My friend said “It’s Tintin”, after he caught a trailer of Jagga Jasoos in which RK was seen dancing in school uniforms. I didn’t get his fantasy then. I watched the film. He was spot on. In fact it’s a ‘Tintin meets Indiana Jones’. It gets a whopping ‘go for it’ recommendation from my side despite being overindulging in parts – specially towards the end when it steps beyond the 62nd page.
- Visuals are stunning. I don’t know which scenes were sets, which were outdoors and which VFX; I don’t care. The frames look beautiful – straight from an animated comic strip… the sky, the water, the greens, … the ostrich, everything made in heaven.
- Ranbir Kapoor, Katrina Kaif, Saswata Chatterjee, Saurabh Shukla, Rajatava Dutta – knowing the Bengali names in the list, I can safely call it a casting coup. By the way, “Have I told you lately that I love” to watch Katrina Kaif? I always did, no matter what the cynical world had to say about her stiff accents. The role Saswata essayed was initially assigned to Govinda. He opted out citing a creative fallout. The movie took long in its making and finally saw the light of the day… thankfully!
- I’ve never seen Manipur hogging the limelight this long on the celluloid. Mind you, it’s still a Hindi film. Ukhrul? I have never heard beyond Imphal and Loktak lake. Kudos to Anurag Basu to venture something so offbeat!
- It’s a Bollywood musical. I honestly don’t remember experiencing anything of this sort before. Pritam had an extremely difficult task of not falling into pits of repetition and yet sound mushy, fantastic and plain. He does. I can’t say if there are hit songs, but it’s endearing to listen throughout. He delivered exactly what Mr. Basu asked for. This is what a Tintin must have been made of… if it were written in Hindi. Pritam goes from cartoon to hiphops to North East folks to dance moves to African beats!
- RK is Tintin with the spike on his hair. He is jolly, lovable, plausible and a great actor. He plays Indiana Jones too. Saswata C does the Sean Connery act. He plays the Henry Jones, Sr… but highly indigenous. What a gift he’s to the contemporary Indian cinema! Hope he gets noticed more to the larger mass.

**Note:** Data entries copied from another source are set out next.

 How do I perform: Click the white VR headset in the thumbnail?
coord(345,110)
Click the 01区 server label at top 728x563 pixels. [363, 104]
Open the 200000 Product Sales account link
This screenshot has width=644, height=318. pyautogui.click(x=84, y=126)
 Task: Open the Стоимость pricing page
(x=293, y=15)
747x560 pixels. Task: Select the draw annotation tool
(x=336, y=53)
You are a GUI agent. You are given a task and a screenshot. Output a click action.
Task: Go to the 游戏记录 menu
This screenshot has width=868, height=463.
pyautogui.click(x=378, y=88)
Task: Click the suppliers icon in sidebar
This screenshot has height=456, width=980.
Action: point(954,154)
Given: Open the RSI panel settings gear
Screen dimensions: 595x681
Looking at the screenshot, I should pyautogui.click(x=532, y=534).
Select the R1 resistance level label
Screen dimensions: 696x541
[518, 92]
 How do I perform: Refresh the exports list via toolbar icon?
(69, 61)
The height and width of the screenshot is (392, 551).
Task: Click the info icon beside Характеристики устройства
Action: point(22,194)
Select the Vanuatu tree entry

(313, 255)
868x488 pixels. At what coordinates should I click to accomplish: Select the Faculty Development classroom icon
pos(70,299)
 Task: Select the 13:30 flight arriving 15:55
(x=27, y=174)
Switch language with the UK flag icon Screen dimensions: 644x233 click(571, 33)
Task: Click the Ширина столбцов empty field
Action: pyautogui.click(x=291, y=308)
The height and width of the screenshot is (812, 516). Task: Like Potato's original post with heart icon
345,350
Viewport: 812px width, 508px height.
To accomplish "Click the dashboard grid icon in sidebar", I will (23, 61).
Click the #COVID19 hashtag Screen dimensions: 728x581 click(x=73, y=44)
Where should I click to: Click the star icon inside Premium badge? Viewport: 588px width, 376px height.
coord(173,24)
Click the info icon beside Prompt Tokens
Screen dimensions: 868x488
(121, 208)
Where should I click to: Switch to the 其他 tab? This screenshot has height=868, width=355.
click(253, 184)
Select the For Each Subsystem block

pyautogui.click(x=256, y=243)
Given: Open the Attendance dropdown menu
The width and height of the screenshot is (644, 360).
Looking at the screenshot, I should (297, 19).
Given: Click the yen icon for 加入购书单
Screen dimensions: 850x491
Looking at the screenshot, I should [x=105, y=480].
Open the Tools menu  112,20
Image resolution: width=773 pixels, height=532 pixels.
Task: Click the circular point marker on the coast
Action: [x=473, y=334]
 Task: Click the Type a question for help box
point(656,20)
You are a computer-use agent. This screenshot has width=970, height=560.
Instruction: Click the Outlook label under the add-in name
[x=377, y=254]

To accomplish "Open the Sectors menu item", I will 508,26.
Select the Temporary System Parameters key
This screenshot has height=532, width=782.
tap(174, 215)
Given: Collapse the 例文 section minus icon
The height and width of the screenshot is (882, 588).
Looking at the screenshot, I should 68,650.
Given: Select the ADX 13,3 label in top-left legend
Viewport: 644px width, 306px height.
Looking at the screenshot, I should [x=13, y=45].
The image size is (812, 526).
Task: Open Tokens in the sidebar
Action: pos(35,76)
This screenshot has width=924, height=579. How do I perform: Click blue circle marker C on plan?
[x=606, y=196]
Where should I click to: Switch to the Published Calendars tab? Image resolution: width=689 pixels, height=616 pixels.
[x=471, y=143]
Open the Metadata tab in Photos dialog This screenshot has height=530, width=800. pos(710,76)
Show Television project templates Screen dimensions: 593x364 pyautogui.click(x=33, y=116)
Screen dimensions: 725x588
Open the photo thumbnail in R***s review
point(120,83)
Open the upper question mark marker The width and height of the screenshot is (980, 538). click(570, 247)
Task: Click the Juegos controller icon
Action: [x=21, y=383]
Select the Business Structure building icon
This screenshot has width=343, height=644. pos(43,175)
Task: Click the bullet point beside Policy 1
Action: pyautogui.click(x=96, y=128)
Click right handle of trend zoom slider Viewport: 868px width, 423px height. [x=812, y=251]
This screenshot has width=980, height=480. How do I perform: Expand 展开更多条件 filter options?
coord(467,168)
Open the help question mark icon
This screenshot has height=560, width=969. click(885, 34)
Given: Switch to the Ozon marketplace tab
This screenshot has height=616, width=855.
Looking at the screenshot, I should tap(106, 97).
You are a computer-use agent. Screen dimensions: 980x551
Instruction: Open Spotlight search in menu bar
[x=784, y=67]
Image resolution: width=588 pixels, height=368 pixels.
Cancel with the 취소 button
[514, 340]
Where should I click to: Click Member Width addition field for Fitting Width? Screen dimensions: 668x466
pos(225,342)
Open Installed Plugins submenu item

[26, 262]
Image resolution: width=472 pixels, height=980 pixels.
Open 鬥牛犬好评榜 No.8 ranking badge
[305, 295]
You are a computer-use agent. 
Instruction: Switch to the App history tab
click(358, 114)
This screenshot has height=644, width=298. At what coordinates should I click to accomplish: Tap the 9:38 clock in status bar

- It’s Bengal all the way. That’s not a prize, in general. But for me, it was a bonus I didn’t have any expectations of. It stretches beyond Kolkata (and its trams) to far west… Purulia (yet another lesser name on the map). Almost all the lead characters bear a Bengali surname: Bagchi, Sengupta, Maitra etc. Then there is ‘Agapastala’ and ‘Shundi’ – it took my Bengali ears a couple of seconds to adjust and sink them in… with all my hospitable heart. If 70% of Hindi movies brazenly display Delhi and Punjabi nuances and references, the taste-buds must welcome such a change.
- The first half is outstanding. However the film falters as progresses. I’d classify JJ as a comic adventure flick. Such movies are common in English. It’s meant to have no substance or reason, but just for moving from one funny or adrenaline-dripping sequence to another. The problems with JJ are explained in the opening scenes, albeit in a different context. It’s the clash between the left and the right brain of Mr. Basu. He couldn’t restrain his left brain in totality and cared to pause to explain things, tie events with reality and give a deep meaning into the plot. That stretched the film and surely made it more expensive while taking a toll on its engrossing index. Having said that, I can’t really deduct marks on an experiment so passionate and goodhearted. It’s an honest dream visualized by its makers and I’m happy to see it.
# RK, Anurag Basu and Pritam Chakraborty – this is their 2nd memorable trio-work. Barfi was marvelous.